The High Cost of RFID
The ability to track a drug across a supply chain is appealing, but is RFID really catching on? According to some industry
experts, the technology is being piloted by only a handful of companies, for less than a dozen drugs.
And although RFID chips have dropped in price (the average tag costs 25 cents), the technology is still much more expensive
than basic, linear bar codes or their 2D counterparts.
Besides the actual chips, every link in the supply chain must be outfitted with RFID scanners, a software infrastructure,
and data storage units. This upgrade is a costly proposition for warehouses that are using decades-old legacy systems.
Glossary of terms
"More of our customers have been leaning toward 2D bar codes because of the concern about whether it will be possible to get
RFID to work in terms of scanning a pallet and being able to read everything that is on it," says Edge Dynamics President
and CEO Henry Olson. "They are more comfortable with 2D bar codes, and the cost factor is appealing as well."
Some distributors also noted that their biotech customers are concerned about RFID and whether the radio frequency waves affect
the stability of the product. FDA and manufacturers can't answer that question yet, but to be on the safe side, most manufacturers
are tagging biotech products with 2D bar codes. "We have systems set up so that we can tell if there is any difference if
RFID tags are mixed with products that have foil packaging or liquid content," Reid says. "A lot of the RFID tag manufacturers
will tell you that their tags have less effect with liquid or foils, but we have yet to collect enough data to determine that."

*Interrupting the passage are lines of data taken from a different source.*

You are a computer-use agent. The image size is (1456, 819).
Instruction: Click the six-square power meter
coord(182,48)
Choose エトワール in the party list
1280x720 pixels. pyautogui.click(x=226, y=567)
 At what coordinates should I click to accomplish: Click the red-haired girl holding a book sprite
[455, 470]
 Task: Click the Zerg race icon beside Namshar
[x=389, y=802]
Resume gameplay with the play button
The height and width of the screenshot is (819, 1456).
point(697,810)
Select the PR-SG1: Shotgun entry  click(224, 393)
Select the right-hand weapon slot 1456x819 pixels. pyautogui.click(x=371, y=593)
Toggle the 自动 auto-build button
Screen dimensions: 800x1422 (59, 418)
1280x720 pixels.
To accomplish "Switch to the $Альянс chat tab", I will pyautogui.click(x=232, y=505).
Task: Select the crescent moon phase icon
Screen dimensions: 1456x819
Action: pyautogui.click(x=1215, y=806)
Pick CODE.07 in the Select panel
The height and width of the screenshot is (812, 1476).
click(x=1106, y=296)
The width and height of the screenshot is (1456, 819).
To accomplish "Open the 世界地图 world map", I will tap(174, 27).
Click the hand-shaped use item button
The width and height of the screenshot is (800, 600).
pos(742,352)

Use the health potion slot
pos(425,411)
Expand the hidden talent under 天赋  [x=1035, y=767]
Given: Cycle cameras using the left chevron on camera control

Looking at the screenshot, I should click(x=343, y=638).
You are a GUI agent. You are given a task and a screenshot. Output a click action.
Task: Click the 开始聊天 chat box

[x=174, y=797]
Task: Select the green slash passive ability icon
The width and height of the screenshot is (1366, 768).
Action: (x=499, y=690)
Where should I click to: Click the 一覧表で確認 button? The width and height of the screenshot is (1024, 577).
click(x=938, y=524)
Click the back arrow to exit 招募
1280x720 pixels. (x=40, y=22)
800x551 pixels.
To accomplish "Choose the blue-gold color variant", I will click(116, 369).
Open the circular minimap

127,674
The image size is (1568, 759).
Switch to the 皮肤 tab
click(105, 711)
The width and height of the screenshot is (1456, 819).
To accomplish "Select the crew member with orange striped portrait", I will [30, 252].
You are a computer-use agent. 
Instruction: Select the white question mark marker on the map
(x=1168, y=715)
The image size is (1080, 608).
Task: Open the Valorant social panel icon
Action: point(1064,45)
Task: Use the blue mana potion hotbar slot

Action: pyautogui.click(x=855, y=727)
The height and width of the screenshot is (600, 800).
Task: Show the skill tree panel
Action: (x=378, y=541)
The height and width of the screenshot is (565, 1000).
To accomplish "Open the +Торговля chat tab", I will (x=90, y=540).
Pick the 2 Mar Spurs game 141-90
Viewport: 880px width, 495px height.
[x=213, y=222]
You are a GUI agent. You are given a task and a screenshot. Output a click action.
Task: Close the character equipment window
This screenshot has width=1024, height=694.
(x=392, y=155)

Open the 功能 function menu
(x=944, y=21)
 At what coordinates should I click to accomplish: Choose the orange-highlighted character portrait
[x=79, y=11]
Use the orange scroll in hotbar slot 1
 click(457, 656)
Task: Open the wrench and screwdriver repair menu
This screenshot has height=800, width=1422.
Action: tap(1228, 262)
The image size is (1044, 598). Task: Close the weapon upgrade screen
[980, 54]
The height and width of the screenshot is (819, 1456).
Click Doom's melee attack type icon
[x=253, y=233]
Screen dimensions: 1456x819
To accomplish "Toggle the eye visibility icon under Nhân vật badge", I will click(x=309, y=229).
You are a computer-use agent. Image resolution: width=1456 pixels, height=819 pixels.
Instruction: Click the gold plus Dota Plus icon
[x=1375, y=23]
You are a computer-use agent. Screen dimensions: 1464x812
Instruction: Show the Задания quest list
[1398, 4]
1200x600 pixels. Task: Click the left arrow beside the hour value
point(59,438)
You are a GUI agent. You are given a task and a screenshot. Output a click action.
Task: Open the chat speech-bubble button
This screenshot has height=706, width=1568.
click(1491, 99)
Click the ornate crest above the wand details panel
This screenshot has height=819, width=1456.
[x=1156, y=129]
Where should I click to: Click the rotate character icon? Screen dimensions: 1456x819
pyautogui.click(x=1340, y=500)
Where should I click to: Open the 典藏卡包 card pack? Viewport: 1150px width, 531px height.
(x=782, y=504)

There is also debate on whether ultrahigh frequency (UHF) or high frequency (HF) RFID chips offer better read rates. Most
companies said that they are agnostic between the two at the item level, but are requiring UHF at the case level.
According to some experts, it is difficult to read standard UHF chips when they are near liquid or certain metals. An alternative
is the 13.56-MHz HF tags, which have a higher read rate and more features and functionality but don't have an EPC standard.